日本で味の素が販売された1909年、安重根によって伊藤博文が射殺されたという記事を前回書いたわけだ。
そのきっかけは、gooランキングの「日本人が一番驚いたロングセラー商品はなにか?」を見たこと。
三ツ矢サイダーも!実は“100年超え”のロングセラー商品ランキング
今回の記事はその続き。
「日本人が一番驚いたロングセラー商品」の7位を紹介して、そのとき日本でなにか起きていたのか?ということを紹介していきたい。
今回の記事は歴史の雑学です。
チョイと日本の歴史を勉強してみませんか?
「日本人が一番驚いたロングセラー商品」の第7位は「正露丸」だった。
正露丸は、1904年(明治37年)に製造・配布されている。
*「gooランキング」では、1904年を「正露丸の始まり」としている。
でも正露丸を販売している大幸薬品のホームページでは、1902年に「忠勇征露丸」を販売したときを正露丸の始まりにしている。
でもこの記事ではそのことは大事ではないから、1904年にする。
1904年に、正露丸は販売ではなくて「配布」されている。
それは、この年におきたことに関係がある。
1904年におきた重大なことはなにか?
1904年(明治37年)に日露戦争がおきた。
日露戦争は、満州や朝鮮の支配権をめぐる日本とロシアとの戦い。
満州とは今の中国東北部のこと。
満州と日本を重ねると、こんな感じになる。
日本は奉天の会戦や日本海海戦でロシアに勝ち、ポーツマス条約にもちこむ。
日本は国力を使い果たして、戦争を続けることがむずかしくなっていた。
でもこのときのロシアに対する日本の勝利は、世界をおどろかせている。
ポーツマス条約のときに使われたテーブル
愛知県の明治村にある。
ポーツマス条約
この日露戦争で、日本軍の将兵に配布されたのがこの正露丸だった。
だからこのころは、今の「正露丸」ではなくて「征露丸」と書かれていた。
「露西亜(ロシア)を征する」という意味。
くわしいことは大幸薬品の「製品ヒストリー」をどうぞ。
日露戦争ではイギリスが日本に味方している。
日英同盟をむすんでいたから。
激戦の末に203高地をおとした。
大連の博物館にこの絵がある。
「日本がロシアに勝利した」
このことはアジアの人たちに大きな影響を与えた。
インド人の歴史家ビパン・チャンドラは、アジアのこんな反応を伝えている。
一九〇五年には日本軍によるロシア軍の敗北は、ヨーロッパの優越という神話をくつがえした、アジアのいたるところで人々は、ちっぽけなアジアの国がヨーロッパにおける最大の軍事大国のひとつに勝利したというニュースを熱狂的に聞いた。

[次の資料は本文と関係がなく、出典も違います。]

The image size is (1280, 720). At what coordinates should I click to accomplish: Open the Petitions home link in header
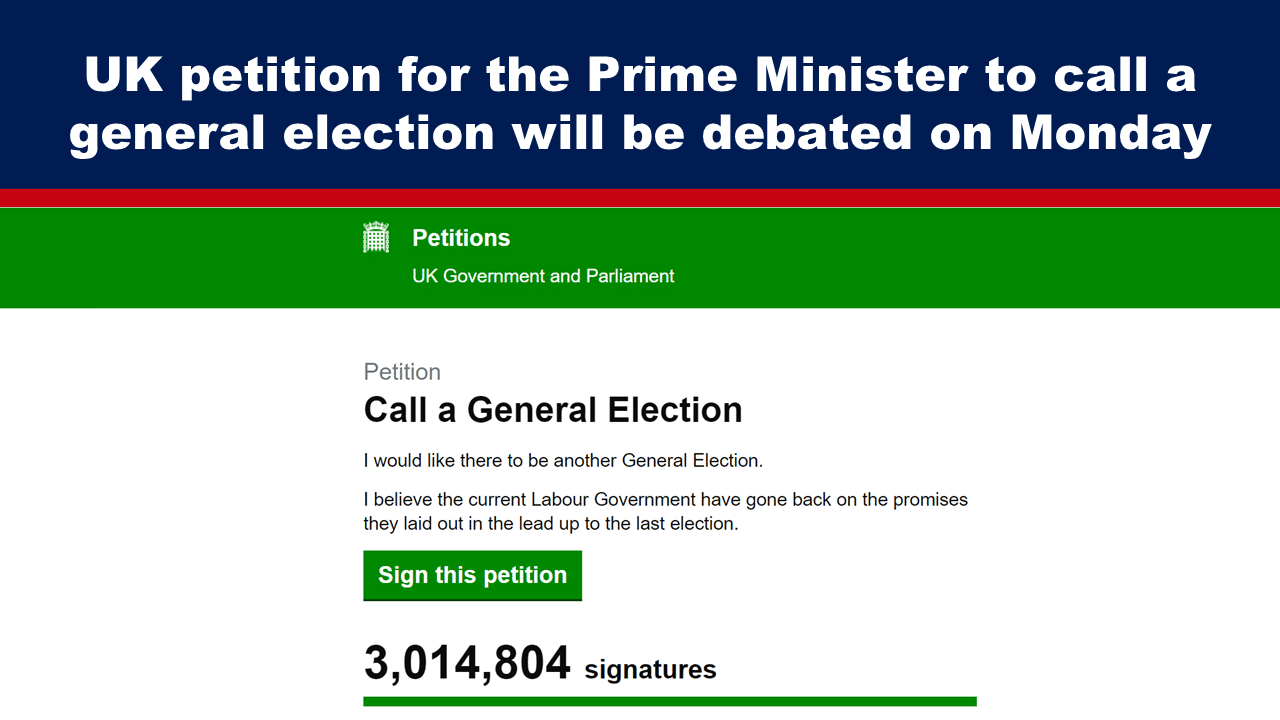[x=461, y=238]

「近代インドの歴史 (山川出版社) ビパン・チャンドラ著」
タイの歴史教科書は日露戦争についてこう書く。
中国とロシアに対する日本の勝利は、ヨーロッパの植民地下にあるアジアの国々に影響を与え、小さな国のアジア人も、白人の大国ヨーロッパに勝てるかもしれないという確信をもたらした。

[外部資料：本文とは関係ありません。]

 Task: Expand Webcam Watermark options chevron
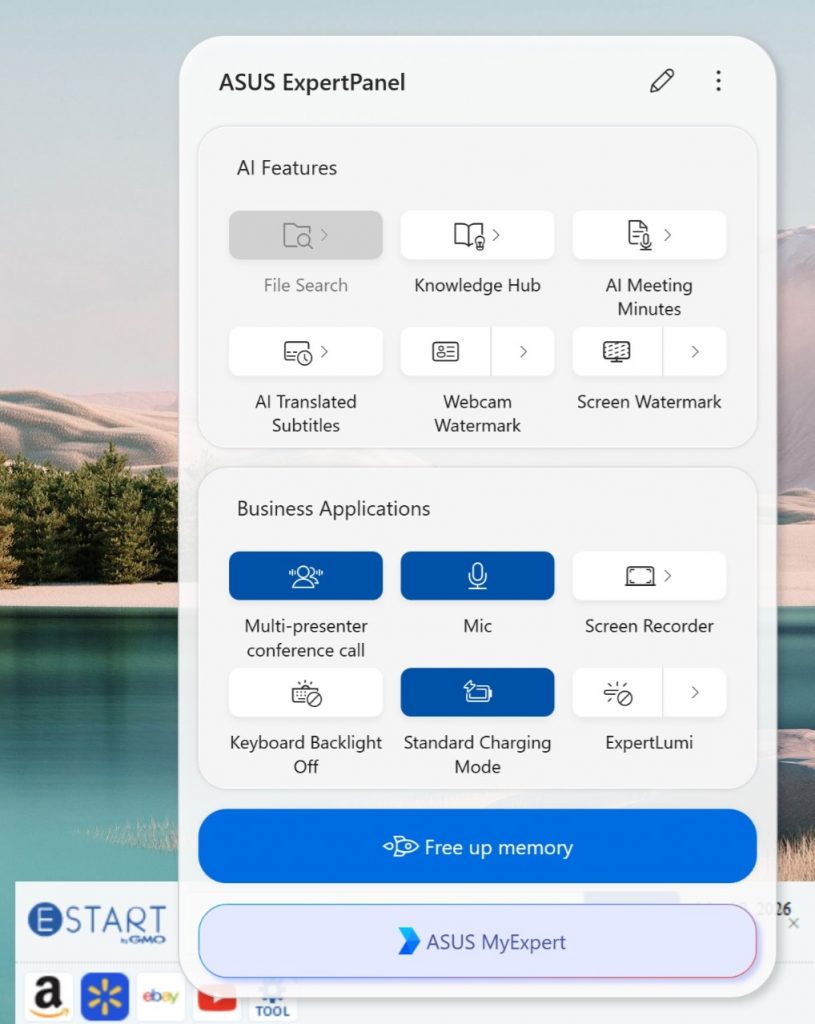point(523,352)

この勝利はアジア諸国に影響を与えただけでなく、日本は自国の威力に自信をつけた。
「タイの歴史 (明石書店)」
これはインドネシアの歴史教科書だ。
日本のロシアに対する勝利は、アジア民族に政治的自覚をもたらすとともに、アジア諸民族を西洋帝国主義に抵抗すべく立ち上がらせ、各地で独立を取り戻すための民族運動が起きた
「インドネシアの歴史 (明石書店)」
このインドネシアの歴史教科書は、「いまだ闇の中にいたアジアに明るい光を与えたのである」と日本の勝利を「アジアの光」と表現した。
アジアに明るい光を与えた影には正露丸の存在があった。かも。